# Contests?



## MonsterModelMan (Dec 20, 2000)

Well, it's been almost a year...well several months anyway....

Who is going to put together the next RC2/Polar Lights contest?

What categories...if any...will it be? OOB, customized, motorized, etc???

Could be a way to bring the FUN back to the boards!!!

Give it some thought! I'm sure we can find some prizes in everyones stash somewhere.....!

Oh...irocer...we may have to make you a judge this time!  Just Kiddin'!

MMM


----------



## daikins (Jul 24, 2003)

I think that's an outstanding idea!

What's the best way to bring together all of the diverse PL model topics that make up this community? I know I love cars and have done some figures. I'm not into the Star Trek stuff, but can appreciate it.

I vote for two classifications: "OTB", which means NO model modifications and "Custom", which would include any deviation from the original plastic. Pinstripping, for example, would fall in OTB, because the actual kit is not changed.

I also vote for a time-specification. You have to start a new kit at the beginning of the contest.

If there is an auto category, I know some industry designers who could serve as judges. 

This is fun!


----------



## irocer (Aug 22, 2000)

That I can do MMM. I get to judge (quality control inspector) 70 plus class 8 diesel engines daily, so I have some experience LOL.


----------



## MonsterModelMan (Dec 20, 2000)

I need some input guys and gals if there is any interest in this at all....? 

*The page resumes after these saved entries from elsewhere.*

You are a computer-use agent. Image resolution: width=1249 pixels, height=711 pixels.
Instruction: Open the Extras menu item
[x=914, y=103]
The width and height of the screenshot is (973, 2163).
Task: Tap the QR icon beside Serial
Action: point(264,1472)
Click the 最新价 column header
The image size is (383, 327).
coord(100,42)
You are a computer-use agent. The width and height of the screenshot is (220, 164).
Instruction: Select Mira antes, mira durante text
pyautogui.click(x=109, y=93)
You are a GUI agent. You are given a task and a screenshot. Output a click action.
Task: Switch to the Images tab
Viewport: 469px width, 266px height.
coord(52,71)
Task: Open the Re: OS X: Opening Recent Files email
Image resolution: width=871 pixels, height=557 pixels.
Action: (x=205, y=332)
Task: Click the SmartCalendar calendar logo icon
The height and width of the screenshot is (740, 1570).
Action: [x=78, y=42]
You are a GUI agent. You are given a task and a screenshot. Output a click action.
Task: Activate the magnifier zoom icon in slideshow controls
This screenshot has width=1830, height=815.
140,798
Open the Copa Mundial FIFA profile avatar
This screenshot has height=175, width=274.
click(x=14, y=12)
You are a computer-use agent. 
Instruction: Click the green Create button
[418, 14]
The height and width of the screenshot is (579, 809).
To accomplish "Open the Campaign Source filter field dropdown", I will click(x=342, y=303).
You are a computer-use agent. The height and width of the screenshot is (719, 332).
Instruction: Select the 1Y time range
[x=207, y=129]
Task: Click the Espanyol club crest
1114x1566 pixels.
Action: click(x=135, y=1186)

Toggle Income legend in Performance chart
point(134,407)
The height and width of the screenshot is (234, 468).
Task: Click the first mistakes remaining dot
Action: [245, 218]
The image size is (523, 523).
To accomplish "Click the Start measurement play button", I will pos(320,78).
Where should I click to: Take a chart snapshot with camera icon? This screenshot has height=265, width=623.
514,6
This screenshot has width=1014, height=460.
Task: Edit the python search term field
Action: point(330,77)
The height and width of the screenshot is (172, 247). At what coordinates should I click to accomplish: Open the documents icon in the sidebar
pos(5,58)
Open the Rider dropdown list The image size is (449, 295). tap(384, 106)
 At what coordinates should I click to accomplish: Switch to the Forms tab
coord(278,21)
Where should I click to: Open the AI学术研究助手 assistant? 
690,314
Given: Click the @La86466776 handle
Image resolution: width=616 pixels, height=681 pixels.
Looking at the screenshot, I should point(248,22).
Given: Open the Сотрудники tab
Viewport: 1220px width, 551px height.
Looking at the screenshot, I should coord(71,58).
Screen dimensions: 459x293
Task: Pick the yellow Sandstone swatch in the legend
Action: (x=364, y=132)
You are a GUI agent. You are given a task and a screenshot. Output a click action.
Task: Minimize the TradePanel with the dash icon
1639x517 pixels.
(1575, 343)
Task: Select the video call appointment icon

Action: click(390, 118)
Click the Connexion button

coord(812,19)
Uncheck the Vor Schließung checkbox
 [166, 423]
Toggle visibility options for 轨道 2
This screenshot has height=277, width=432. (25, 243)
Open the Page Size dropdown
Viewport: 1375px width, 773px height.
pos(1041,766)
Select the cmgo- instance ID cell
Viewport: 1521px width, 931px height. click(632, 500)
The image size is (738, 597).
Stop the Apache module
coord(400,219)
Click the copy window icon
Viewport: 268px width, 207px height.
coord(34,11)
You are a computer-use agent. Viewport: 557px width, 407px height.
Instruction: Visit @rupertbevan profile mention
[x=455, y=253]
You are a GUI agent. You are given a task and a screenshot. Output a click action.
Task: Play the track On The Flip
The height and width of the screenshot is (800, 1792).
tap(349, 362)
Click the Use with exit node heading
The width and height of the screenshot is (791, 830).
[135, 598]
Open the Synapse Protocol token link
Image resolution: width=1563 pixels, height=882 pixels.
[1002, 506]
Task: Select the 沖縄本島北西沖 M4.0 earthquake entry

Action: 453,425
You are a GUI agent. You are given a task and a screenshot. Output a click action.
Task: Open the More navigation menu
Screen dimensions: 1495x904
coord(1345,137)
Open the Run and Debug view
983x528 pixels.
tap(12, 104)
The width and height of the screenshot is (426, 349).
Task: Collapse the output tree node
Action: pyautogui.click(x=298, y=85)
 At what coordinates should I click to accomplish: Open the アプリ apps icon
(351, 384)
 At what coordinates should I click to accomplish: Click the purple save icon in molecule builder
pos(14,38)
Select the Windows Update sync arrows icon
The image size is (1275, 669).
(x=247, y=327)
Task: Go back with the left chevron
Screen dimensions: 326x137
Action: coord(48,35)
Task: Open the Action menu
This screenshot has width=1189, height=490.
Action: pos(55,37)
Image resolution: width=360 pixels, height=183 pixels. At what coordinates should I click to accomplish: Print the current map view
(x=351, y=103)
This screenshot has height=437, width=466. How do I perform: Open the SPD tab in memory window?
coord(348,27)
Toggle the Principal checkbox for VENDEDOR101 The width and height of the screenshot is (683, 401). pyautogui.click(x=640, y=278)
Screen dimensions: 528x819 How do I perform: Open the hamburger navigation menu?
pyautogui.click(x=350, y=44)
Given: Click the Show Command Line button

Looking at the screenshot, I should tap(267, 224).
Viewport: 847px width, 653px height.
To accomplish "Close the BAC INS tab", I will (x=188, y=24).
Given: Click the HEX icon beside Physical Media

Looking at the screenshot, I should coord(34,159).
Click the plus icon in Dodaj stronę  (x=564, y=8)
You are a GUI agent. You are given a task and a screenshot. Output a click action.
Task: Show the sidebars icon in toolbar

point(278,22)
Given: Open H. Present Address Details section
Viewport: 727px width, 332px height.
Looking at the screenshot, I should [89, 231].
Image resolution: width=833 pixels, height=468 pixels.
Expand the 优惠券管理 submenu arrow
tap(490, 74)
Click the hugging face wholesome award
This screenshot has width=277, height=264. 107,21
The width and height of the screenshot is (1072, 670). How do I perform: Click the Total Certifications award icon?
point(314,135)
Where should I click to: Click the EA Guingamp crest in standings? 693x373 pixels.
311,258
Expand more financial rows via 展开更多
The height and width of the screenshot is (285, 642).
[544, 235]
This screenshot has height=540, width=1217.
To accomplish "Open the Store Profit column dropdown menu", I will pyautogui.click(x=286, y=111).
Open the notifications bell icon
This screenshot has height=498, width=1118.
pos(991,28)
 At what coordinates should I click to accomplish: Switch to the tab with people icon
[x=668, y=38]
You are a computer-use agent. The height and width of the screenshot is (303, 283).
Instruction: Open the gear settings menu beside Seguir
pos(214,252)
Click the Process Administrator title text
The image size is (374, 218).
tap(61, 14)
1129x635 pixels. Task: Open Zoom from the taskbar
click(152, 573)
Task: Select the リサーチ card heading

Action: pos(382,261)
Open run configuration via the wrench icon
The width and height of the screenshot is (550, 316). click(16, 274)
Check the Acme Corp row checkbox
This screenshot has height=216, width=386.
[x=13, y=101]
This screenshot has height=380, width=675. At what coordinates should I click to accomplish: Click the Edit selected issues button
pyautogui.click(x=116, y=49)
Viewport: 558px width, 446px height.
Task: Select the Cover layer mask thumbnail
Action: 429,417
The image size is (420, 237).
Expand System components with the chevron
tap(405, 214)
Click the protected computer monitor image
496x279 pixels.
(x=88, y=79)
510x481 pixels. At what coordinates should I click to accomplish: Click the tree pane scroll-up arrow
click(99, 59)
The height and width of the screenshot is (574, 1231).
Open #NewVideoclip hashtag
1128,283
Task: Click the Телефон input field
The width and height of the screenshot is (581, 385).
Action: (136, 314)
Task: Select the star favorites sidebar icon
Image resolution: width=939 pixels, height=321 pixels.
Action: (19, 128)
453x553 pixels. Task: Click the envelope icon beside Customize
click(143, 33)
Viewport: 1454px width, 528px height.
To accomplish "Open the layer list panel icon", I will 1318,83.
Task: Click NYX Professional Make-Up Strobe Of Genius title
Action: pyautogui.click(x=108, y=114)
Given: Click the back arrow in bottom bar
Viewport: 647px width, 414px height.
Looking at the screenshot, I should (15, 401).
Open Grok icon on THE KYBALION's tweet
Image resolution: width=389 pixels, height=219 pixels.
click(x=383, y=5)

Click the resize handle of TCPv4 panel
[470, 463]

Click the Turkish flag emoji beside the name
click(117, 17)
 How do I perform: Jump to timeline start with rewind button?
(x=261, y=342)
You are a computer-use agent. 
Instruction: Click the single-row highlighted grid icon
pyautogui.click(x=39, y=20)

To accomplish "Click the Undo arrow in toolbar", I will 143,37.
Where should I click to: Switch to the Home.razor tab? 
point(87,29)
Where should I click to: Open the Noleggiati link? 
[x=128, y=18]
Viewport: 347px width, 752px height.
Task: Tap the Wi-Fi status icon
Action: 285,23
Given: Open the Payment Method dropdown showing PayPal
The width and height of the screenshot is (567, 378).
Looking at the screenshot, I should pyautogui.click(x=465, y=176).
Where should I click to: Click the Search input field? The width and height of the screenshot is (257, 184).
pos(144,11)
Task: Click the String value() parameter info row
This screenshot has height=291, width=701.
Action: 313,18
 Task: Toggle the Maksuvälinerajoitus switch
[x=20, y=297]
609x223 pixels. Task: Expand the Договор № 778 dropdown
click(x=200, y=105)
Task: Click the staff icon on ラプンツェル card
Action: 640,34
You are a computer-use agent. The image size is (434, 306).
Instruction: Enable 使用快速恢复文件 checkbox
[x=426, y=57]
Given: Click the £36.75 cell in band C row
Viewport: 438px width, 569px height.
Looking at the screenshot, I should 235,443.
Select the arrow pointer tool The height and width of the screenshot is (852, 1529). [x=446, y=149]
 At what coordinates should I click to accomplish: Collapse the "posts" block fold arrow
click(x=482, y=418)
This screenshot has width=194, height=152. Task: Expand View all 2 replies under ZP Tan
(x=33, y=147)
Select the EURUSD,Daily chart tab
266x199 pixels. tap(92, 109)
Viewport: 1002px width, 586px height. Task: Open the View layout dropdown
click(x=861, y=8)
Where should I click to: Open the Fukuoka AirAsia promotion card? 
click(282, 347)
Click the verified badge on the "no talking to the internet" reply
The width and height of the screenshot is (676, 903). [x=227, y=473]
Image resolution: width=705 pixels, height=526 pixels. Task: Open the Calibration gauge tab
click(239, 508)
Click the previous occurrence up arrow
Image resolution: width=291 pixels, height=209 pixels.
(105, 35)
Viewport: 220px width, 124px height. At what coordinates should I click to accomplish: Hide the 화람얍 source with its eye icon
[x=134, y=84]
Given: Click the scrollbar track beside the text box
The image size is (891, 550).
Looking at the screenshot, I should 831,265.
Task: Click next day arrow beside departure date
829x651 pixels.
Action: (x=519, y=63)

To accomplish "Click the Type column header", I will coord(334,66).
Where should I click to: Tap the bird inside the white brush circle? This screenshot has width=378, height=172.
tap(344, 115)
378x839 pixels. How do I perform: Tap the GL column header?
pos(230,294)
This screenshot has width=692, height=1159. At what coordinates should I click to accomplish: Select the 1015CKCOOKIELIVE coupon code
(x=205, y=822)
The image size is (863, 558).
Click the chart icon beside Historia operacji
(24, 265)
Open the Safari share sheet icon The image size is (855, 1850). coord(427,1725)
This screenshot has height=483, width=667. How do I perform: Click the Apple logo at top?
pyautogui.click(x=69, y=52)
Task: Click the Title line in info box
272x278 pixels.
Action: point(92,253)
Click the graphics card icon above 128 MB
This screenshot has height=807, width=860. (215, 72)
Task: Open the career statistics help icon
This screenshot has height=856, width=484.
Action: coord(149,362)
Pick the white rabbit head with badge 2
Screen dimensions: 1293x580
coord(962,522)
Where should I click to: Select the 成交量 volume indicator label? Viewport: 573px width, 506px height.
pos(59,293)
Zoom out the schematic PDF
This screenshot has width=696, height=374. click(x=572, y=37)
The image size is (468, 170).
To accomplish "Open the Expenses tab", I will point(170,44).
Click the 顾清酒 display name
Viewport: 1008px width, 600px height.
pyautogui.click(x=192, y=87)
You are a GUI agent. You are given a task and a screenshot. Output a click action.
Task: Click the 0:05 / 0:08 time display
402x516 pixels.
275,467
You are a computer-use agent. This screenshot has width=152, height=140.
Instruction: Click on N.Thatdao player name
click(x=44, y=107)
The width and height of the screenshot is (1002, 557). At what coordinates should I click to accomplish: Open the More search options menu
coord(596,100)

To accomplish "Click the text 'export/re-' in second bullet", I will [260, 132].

I think it is a great idea but I organized the last one. I'd like to participate in this one if possible.

MMM


----------



## CaptFrank (Jan 29, 2005)

I was going to donate my KAZON TORPEDO as a first-place 
prize, but I started it two days ago!


----------



## madmodeler (Nov 7, 2005)

I think it would be a great idea but how do you judge models over the internet? Do the judges just do so with pictures?


----------



## irocer (Aug 22, 2000)

I am willing to help in whatever way I can- not real computer slick, don't even post that much. Here's a few things that I would like to see:

Allow for out of the box and "open" categories

Have a junior category - if enough participate 

Must be all new buildup and based off a PL kit (could specific or builders choice) 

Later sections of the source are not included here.